··· Records for the exercise
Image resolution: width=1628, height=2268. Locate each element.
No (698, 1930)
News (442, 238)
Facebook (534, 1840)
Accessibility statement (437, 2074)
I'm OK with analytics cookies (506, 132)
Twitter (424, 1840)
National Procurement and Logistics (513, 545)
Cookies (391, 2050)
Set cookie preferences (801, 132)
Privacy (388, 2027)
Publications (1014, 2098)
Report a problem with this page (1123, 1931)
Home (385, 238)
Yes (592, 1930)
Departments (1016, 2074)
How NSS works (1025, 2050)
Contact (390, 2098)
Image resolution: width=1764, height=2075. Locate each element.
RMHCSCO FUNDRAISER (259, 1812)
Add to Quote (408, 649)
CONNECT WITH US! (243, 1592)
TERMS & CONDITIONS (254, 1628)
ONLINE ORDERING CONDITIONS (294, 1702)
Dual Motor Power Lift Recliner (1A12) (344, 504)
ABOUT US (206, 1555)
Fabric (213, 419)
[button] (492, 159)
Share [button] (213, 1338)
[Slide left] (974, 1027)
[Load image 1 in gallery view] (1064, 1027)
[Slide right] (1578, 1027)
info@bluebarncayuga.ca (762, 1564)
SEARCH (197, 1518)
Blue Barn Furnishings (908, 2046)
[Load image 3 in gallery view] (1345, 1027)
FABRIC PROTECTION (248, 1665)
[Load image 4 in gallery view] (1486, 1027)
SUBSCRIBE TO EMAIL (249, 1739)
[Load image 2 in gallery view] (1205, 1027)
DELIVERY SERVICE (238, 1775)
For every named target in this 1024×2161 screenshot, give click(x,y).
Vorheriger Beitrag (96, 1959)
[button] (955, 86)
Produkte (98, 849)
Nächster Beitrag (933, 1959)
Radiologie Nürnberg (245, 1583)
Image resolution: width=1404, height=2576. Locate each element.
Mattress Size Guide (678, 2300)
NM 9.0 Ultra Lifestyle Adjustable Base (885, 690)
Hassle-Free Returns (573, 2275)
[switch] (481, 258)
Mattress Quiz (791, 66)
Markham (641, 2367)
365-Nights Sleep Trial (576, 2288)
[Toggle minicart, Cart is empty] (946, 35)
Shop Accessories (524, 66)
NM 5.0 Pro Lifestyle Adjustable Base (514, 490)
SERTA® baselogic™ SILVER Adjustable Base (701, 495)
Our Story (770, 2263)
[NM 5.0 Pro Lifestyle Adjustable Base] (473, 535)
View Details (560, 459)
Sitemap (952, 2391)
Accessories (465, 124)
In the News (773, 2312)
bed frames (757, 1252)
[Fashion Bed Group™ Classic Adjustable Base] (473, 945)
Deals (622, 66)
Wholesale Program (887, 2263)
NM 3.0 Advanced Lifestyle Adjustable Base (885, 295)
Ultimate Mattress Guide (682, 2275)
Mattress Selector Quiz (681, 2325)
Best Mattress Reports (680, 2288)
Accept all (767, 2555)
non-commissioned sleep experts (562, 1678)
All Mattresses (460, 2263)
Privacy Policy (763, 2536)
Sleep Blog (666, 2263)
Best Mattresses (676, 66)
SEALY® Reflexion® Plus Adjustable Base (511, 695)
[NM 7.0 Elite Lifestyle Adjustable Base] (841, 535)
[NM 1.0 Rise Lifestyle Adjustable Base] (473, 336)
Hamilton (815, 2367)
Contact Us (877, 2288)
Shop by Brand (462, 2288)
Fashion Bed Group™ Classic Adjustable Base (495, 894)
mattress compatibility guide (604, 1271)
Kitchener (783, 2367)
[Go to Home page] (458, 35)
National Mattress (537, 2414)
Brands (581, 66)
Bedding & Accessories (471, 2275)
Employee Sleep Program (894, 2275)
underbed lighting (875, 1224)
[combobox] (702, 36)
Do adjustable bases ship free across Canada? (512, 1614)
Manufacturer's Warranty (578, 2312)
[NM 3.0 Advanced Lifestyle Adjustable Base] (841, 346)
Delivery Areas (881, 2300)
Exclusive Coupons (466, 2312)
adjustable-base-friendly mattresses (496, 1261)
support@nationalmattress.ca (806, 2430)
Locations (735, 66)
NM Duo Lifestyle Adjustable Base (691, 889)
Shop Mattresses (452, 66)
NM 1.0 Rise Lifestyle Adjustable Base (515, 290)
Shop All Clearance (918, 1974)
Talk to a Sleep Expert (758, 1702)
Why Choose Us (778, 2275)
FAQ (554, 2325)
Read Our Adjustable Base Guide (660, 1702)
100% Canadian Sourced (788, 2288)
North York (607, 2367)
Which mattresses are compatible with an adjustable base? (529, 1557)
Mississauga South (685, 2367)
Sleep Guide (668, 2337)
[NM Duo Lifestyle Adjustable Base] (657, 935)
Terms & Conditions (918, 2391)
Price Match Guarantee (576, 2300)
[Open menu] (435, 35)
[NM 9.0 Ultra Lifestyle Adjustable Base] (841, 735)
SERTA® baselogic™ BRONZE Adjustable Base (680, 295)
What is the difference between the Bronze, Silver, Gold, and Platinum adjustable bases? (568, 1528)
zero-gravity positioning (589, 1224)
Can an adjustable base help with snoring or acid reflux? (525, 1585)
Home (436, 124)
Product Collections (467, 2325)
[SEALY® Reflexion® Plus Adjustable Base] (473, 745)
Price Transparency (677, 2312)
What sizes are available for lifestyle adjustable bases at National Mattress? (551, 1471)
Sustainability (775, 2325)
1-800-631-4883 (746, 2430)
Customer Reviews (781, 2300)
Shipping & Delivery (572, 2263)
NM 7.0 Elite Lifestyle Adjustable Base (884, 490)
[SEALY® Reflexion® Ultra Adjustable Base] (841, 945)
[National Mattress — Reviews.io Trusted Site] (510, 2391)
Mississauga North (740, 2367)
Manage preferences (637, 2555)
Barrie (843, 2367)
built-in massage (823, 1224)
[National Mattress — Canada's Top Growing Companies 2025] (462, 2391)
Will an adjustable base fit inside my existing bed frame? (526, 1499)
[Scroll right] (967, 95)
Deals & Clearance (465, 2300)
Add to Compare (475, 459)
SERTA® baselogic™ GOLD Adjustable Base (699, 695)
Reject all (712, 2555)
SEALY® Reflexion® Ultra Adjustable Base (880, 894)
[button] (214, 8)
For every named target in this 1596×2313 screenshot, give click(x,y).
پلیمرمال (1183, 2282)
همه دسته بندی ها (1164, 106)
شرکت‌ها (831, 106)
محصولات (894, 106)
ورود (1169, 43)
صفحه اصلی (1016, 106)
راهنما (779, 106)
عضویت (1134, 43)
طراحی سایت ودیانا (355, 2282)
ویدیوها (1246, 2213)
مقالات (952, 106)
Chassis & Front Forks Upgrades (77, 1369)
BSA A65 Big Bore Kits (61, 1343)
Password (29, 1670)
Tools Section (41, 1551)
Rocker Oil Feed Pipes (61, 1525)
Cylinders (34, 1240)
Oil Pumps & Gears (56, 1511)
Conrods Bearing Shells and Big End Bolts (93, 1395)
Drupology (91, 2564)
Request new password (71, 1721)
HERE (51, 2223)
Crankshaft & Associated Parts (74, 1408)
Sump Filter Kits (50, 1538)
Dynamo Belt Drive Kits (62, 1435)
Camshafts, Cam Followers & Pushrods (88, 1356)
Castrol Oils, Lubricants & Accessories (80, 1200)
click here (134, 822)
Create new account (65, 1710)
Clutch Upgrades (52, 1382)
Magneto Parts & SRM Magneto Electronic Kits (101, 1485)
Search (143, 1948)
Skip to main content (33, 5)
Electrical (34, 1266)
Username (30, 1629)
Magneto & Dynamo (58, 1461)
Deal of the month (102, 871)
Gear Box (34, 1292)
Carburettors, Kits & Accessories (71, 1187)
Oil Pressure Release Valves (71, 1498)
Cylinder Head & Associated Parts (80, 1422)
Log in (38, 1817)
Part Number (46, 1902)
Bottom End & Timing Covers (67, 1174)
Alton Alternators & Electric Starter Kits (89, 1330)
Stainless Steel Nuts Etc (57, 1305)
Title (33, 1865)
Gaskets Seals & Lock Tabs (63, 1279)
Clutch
······
Within the entries above, find the string "Upgrades" and return each line that holds it.

▶ Task solution:
Chassis & Front Forks Upgrades (77, 1369)
Clutch Upgrades (52, 1382)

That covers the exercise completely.